I do know how to pay attention, how to fall down
into the grass, how to kneel down in the grass,
how to be idle and blessed, how to stroll through the fields,
which is what I have been doing all day.
Tell me, what else should I have done?
Doesn’t everything die at last, and too soon?
Tell me, what is it you plan to do
with your one wild and precious life?
—Mary Oliver
In her poem, “The Summer Day,” Mary Oliver, beloved by many Jesuit-animated spiritual guides, gives the world an invitation to savor the scenes of summertime. Oliver asks us to look more closely at the creatures composing the scenes of our views and vistas. And then she recognizes that while she does not “know what exactly a prayer is,” she does know “how to pay attention.” In this way, the poet gives instructions for how to engage with an Examen by paying deeper attention to all the daily flora and fauna we encounter through our sensory experience. This kind of embodied knowing is beyond mechanical processes or conceptual knowledge. In this exercise of attention-paying, the Examen can shape choices in a spirit of abundant gratitude for our “one wild and precious life.” Oliver wants us to fully embrace the possibilities and potentialities of a life more fully lived. She wants us to be most fully alive by delighting in all that surrounds us.
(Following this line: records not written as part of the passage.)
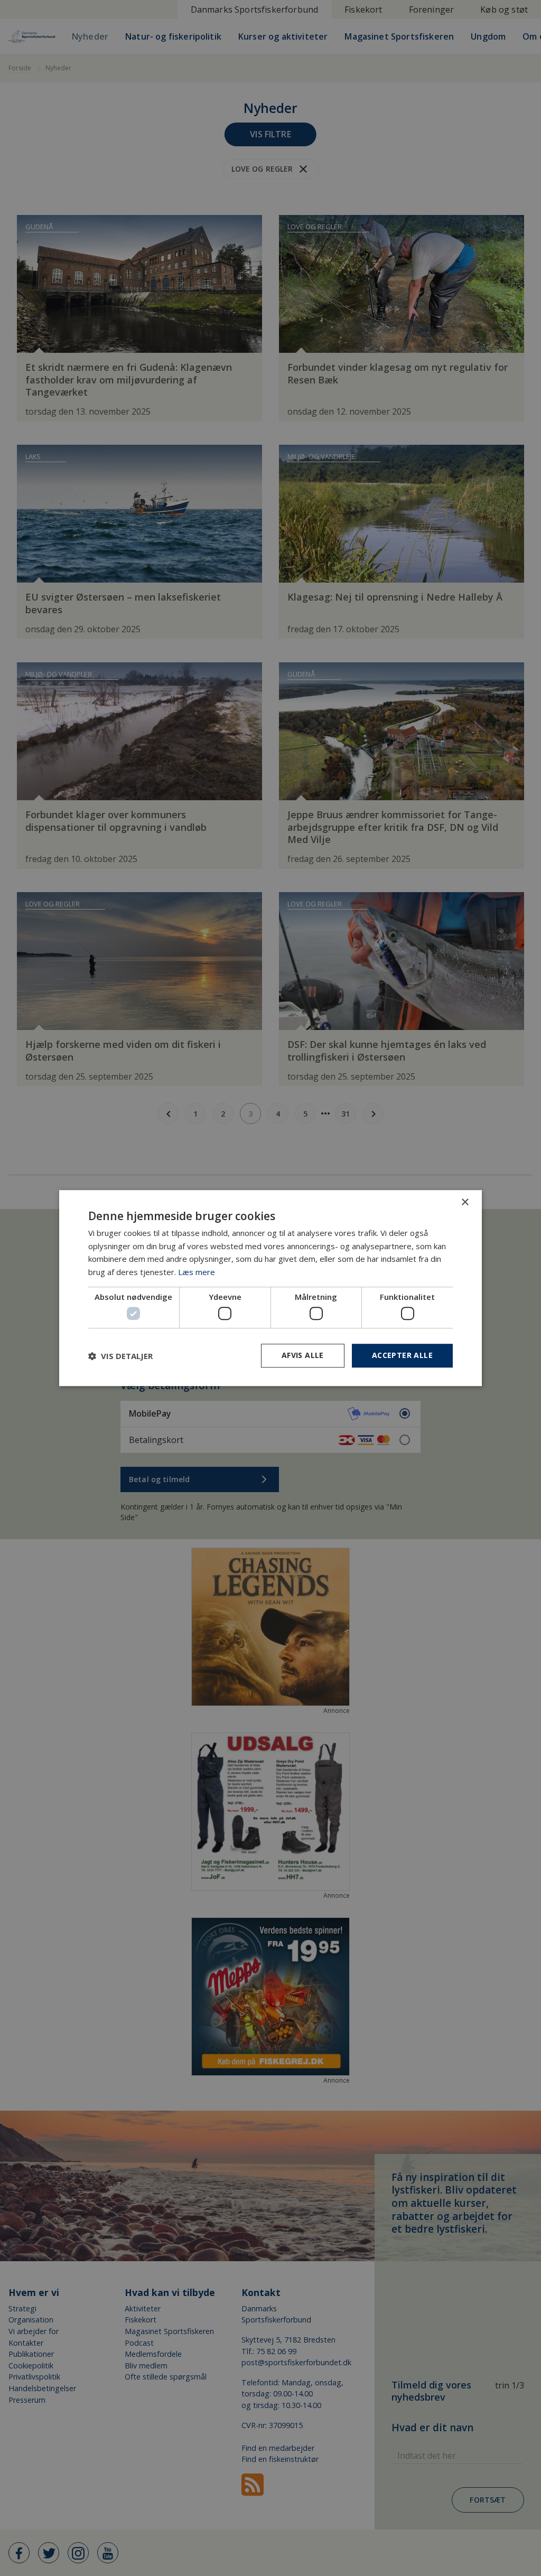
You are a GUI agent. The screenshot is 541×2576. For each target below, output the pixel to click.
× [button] (465, 1202)
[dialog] (270, 1288)
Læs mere (196, 1272)
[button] (120, 1356)
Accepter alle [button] (402, 1356)
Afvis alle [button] (303, 1356)
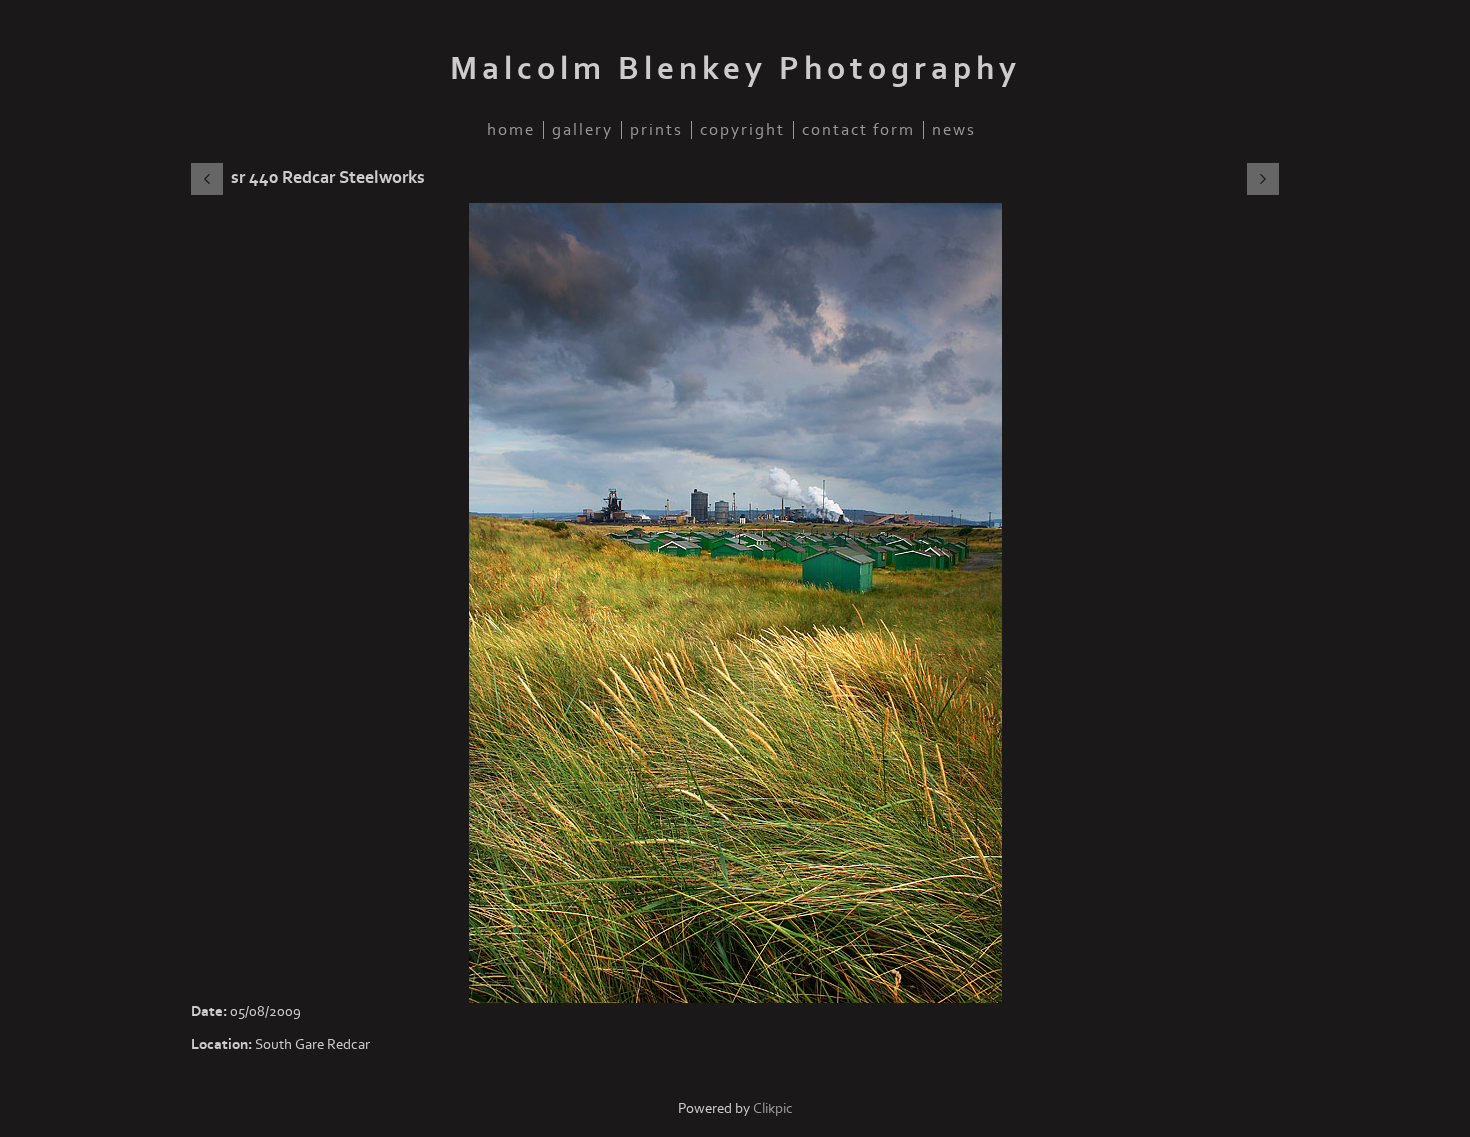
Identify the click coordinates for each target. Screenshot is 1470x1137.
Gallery (582, 130)
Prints (656, 130)
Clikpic (773, 1108)
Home (511, 130)
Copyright (742, 130)
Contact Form (858, 130)
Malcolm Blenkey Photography (735, 69)
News (954, 130)
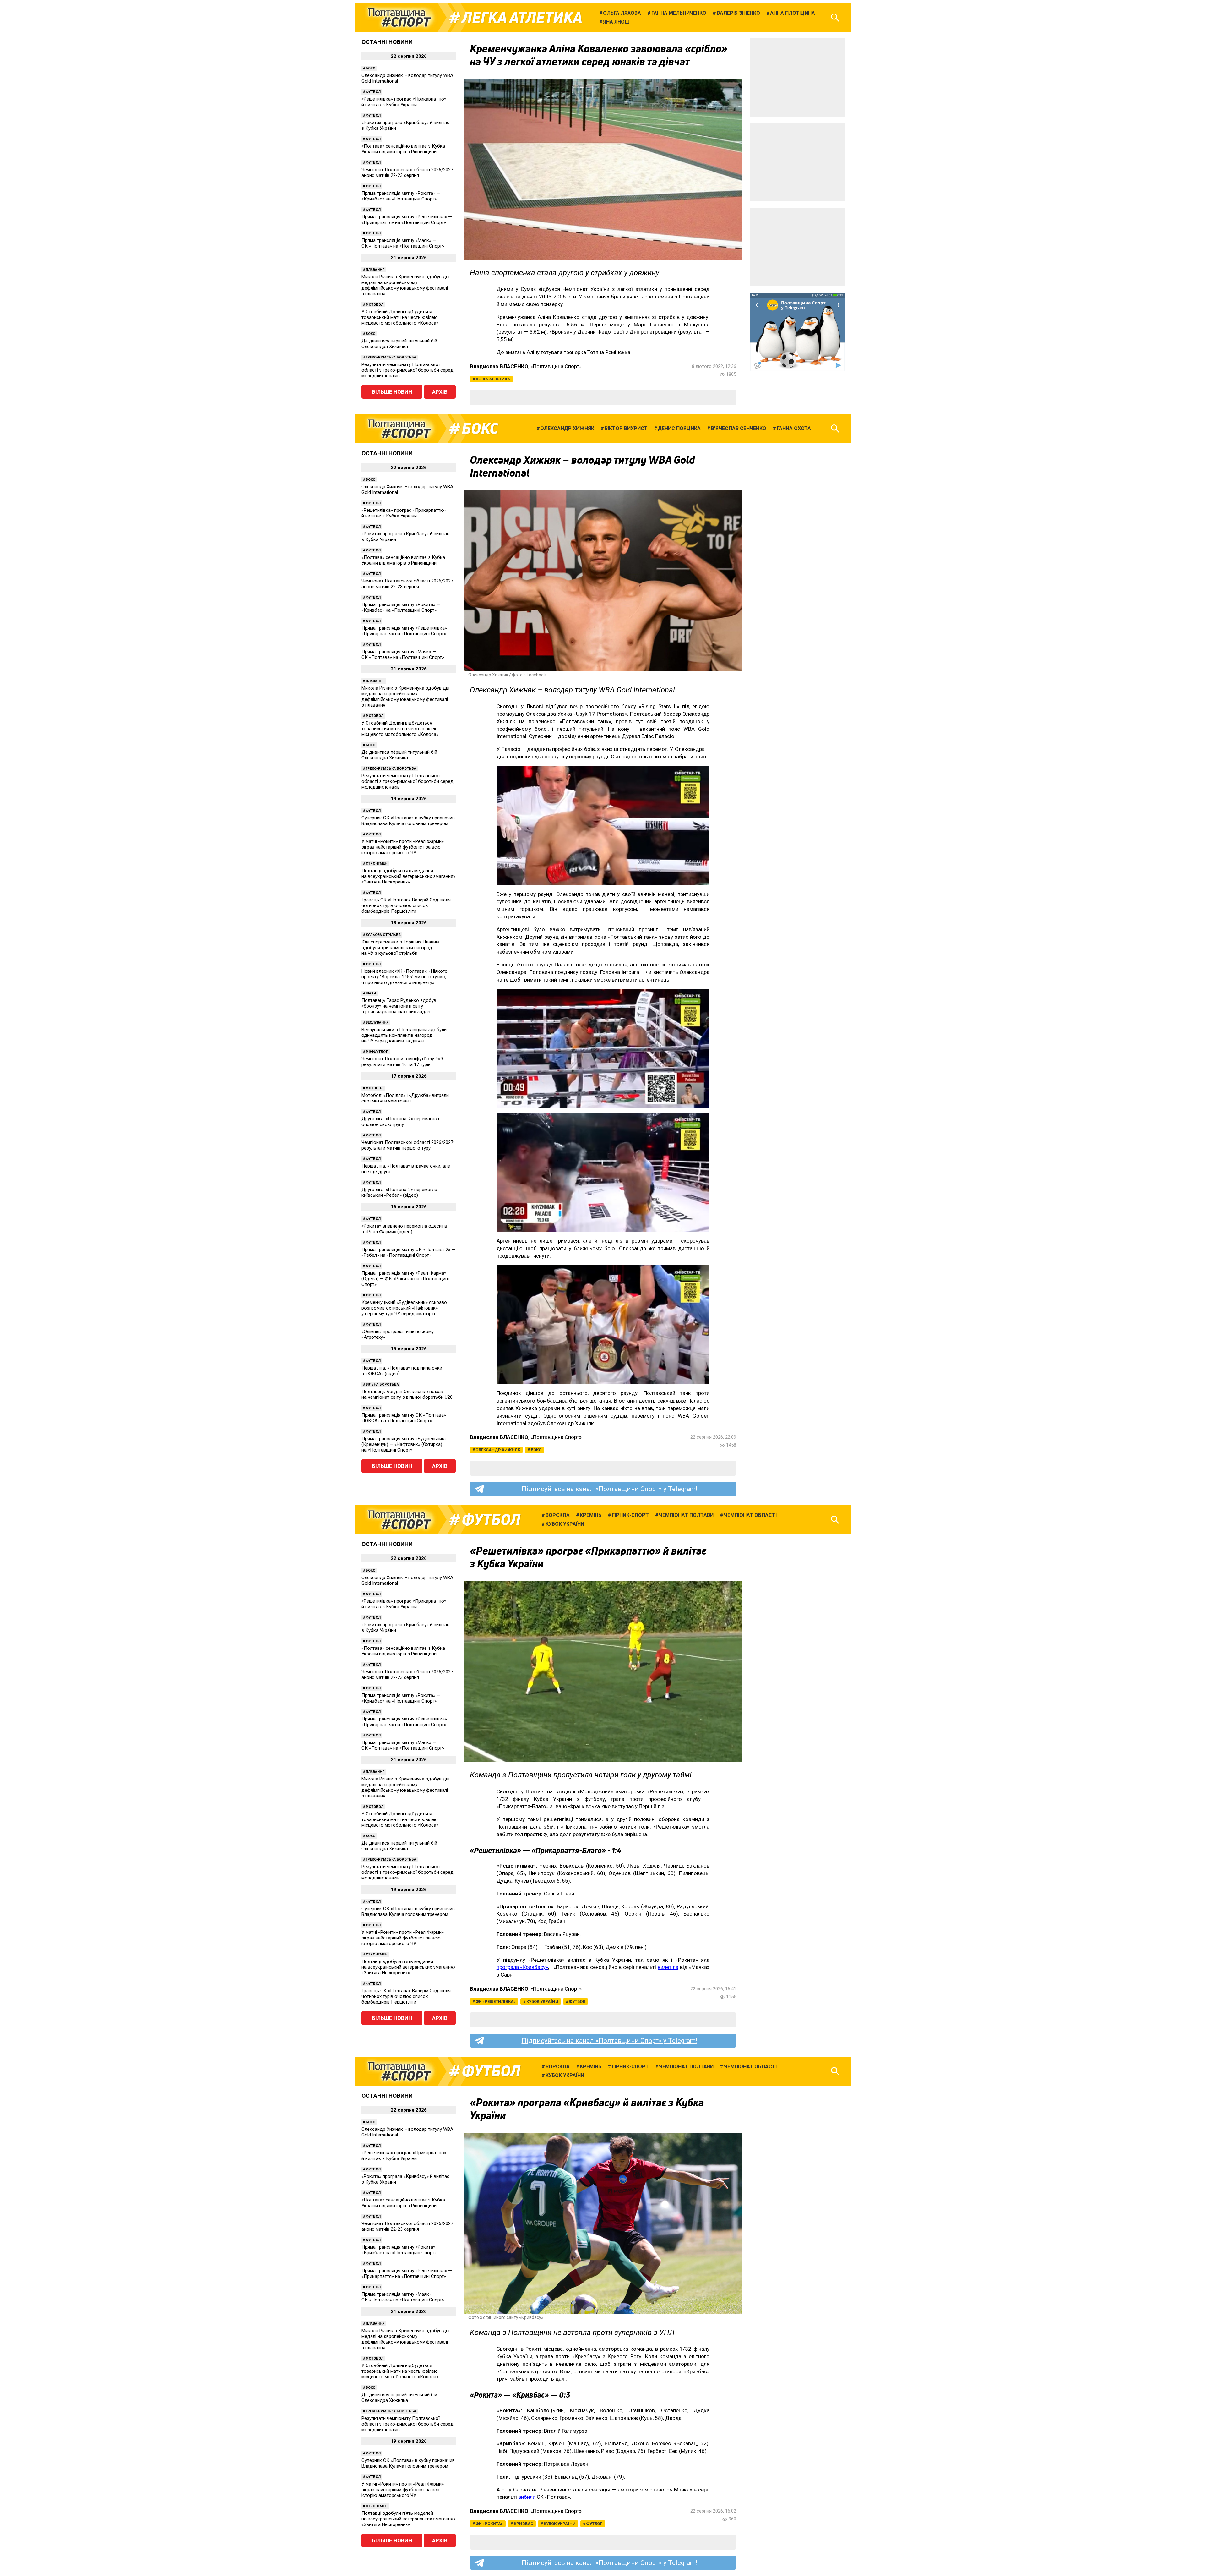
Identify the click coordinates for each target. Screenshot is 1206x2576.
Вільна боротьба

With the possibility of a more abundant, fully realized life as our backdrop, I would like to recommend that summer is a welcomed season for this kind of paying attention. I invite members of the Georgetown community to engage in the intentional pause of an Examen and, true to the Spirit of Georgetown, live the value of “Contemplation in Action.” This means that, like Oliver’s poem, we can find prayer in the midst of our awe and wonder at the scenes of daily life. Our paying attention becomes a form of spiritual practice, a prayerful way of being. How to do this, you might be asking? Especially how to do this, you might also be wondering, when awe and wonder do not accurately capture our present moods but instead belie a climate of challenge, difficulty, and anxious uncertainty?
The Ignatian spiritual tradition suggests that we need to balance two kinds of imaginative lenses as we navigate the journey of life. On the one hand, it is necessary to employ a lens of wonder, which sees the beauty and majesty of people and the natural creation. A disposition of noticing the world through this view means savoring the goodness of humanity and the utter grandeur of the natural world. Try this lens out, especially during times of rest and relaxation this summer, and just give yourself over to what happens when you sit with the deep gladness that can arise in paying concentrated attention to everything you encounter.
On the other hand, we also have to also use a lens of critique or skepticism as there is injustice and suffering and depravation in this world. This imagination requires a moral response, some kind of externalization of a better choice to be made, a more loving or healing decision, in light of the despair that we notice in our daily scenes and become aware of through our reading, learning, and social analysis. These realities can animate our conscience and give rise to actions for justice and the common good.
I encourage you to use both views as you journey these days. Before long, the bells will toll for the fall semester and a new season will be upon all of us. For now, let us find some measure of rest in these long days.